Waldfeucht-Braunsrath: Musikabend „Letzte Probe“ begeistert das Publikum

Waldfeucht-Braunsrath : Musikabend „Letzte Probe“ begeistert das Publikum

In der angenehmen Atmosphäre unter den Linden im Klostergarten des Klosters Maria Lind richtete das Musikkorps Braunsrath zum dritten Mal seinen traditionellen Musikabend „Letzte Probe“ aus. Gemeinsam mit dem Jugendorchester Fanharmonie, dem Musikverein Haaren und dem Trommler- und Pfeiferkorps Braunsrath wurde den zahlreichen Gästen ein unterhaltsamer Konzertabend geboten.

Seit zehn Jahren finde jeweils vor der Sommerpause „die letzte Probe“ statt, sagte Klemens Küppers, neben Helmut Laurs im Vorstand. Letzterer eröffnete dann mit seiner Begrüßung die mehrstündige Musikdarbietung. Unter Leitung des Dirigenten Achim Tholen begann das Jugendorchester Fanharmonie mit seinem ersten Beitrag „Happy“.

Mit den weiteren Beiträgen wie „Up Town Funk“ und „Eighties Flashback“ überzeugten die jungen Musiker das Publikum. Entstanden aus den Jugendabteilungen der Musikvereine Braunsrath, Haaren und Obspringen versteht sich Fanharmonie als eigenständiges Ensemble, das auf seine Wurzeln verweist, wobei die Silbe „Fan“ vom Wort Fanfare stamme, wie Achim Tholen betonte.
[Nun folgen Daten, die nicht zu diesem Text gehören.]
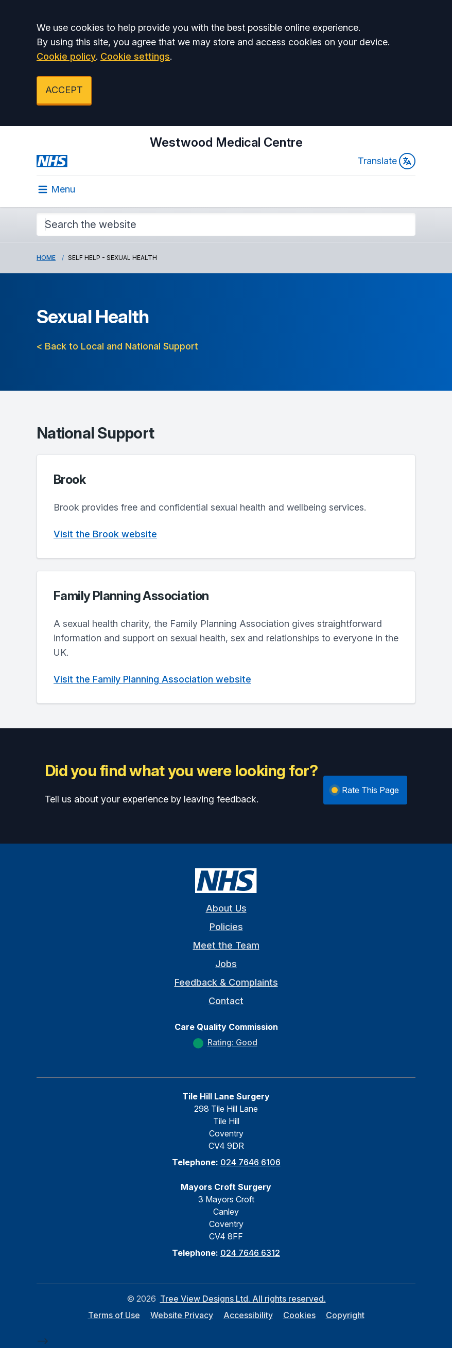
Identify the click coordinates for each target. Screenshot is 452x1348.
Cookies (299, 1315)
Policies (226, 926)
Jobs (226, 963)
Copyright (345, 1315)
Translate (386, 161)
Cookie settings (135, 56)
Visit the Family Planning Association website (152, 679)
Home (46, 257)
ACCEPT (64, 89)
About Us (226, 908)
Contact (226, 1000)
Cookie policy (66, 56)
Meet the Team (226, 945)
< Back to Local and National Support (117, 346)
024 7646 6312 (250, 1253)
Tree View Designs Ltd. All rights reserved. (243, 1298)
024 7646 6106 (250, 1162)
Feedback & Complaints (226, 982)
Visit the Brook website (105, 534)
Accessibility (248, 1315)
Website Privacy (181, 1315)
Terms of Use (114, 1315)
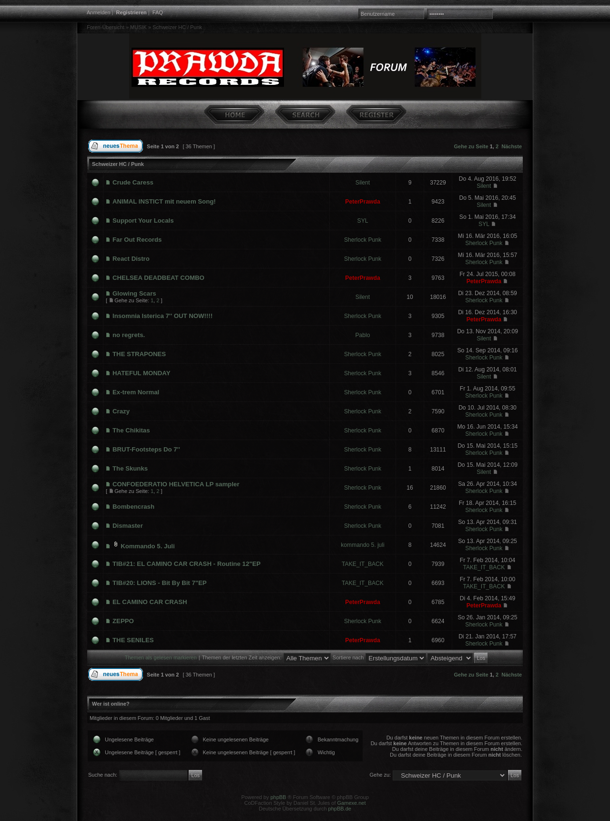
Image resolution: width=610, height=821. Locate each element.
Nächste (511, 146)
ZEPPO (123, 621)
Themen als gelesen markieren (161, 657)
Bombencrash (133, 506)
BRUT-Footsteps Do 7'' (146, 449)
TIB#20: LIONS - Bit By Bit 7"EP (159, 582)
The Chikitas (131, 430)
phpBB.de (339, 808)
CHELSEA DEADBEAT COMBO (158, 277)
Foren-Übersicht (105, 27)
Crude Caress (132, 182)
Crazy (121, 411)
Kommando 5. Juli (148, 546)
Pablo (363, 335)
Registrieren (131, 12)
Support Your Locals (142, 220)
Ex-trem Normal (135, 392)
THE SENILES (132, 640)
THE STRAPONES (139, 354)
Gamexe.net (351, 803)
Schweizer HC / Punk (177, 27)
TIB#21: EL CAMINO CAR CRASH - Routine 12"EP (186, 563)
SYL (362, 220)
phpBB (278, 797)
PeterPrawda (362, 201)
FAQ (157, 12)
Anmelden (99, 12)
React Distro (131, 258)
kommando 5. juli (362, 545)
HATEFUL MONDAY (141, 373)
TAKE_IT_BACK (363, 564)
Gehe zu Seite (471, 146)
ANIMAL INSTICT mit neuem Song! (164, 201)
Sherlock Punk (362, 239)
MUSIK (138, 27)
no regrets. (128, 335)
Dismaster (127, 525)
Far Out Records (137, 239)
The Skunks (130, 468)
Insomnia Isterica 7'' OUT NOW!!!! (162, 315)
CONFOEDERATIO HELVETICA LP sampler (175, 484)
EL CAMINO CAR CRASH (149, 601)
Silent (363, 182)
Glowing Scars (134, 293)
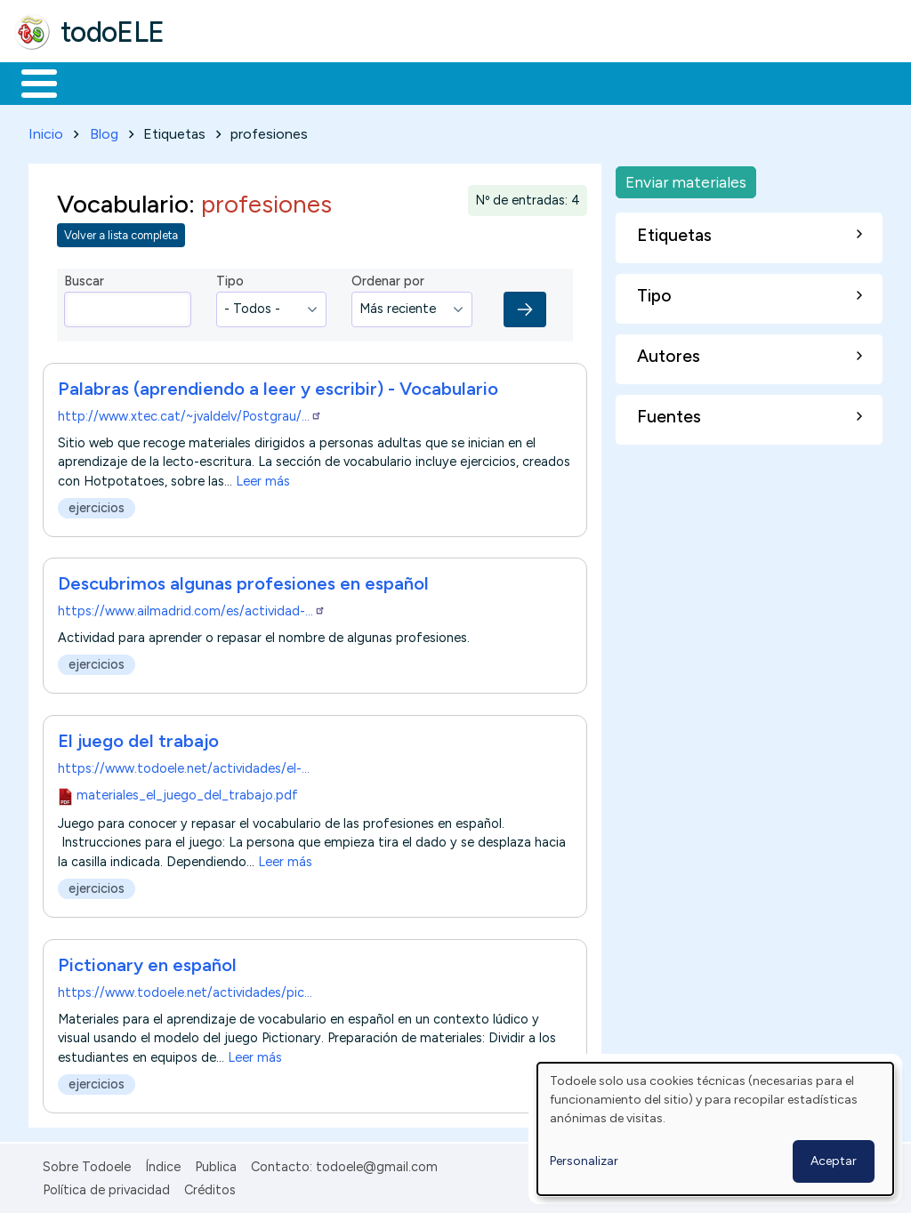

Und den Anspruch auf Harmonie erfüllte das Orchester mit Disziplin und Können. Mit dem Beitrag „Fliegermarsch“ und weiteren Stücken wie „Sing-Sing-Sing“ und „The Land of make believe“, einem Titel der britischen Band Bucks Fizz, spielte sich das große Orchester des Musikkorps Braunsrath in die Herzen der Zuhörer. Unter Leitung ihres Dirigenten Steven Walker zeigten die rund 40 Musiker mit ihren sieben gespielten Titeln die ganze Bandbreite ihres Könnens.

Genuss für alle Sinne

Anders, aber nicht minder überzeugend, waren die Programmbeiträge des Trommler- und Pfeiferkorps Braunsrath. Neben Marschmusik wie dem Beitrag „Rützmarsch“ präsentierten die 35 Musiker auch mit „Brazilian Bay Dance“ südamerikanische Rhythmen. Last but not least präsentierten in der blauen Stunde und Dämmerung die 46 Musiker des Musikvereins Haaren unter ihrem Dirigenten Rob Geurts hörenswerte und mitreißende Stücke. Mit „Michael Bublé in concert“, „The prayer“, „Total Toto“, „Duchi Merinque“ und weiteren Beiträgen sorgte das Orchester für weitere Höhepunkte an diesem Abend.

In der Kulisse des Klostergartens gab es „was für die Ohren“, aber mit der langsam untergehenden Sonne und ihrem Lichtspiel auf den Linden konnte das Publikum mit allen Sinnen genießen — was sicherlich als Gesamtpaket für die gebotene Lebensqualität noch lange nicht „die letzte Probe“ gewesen sein mag.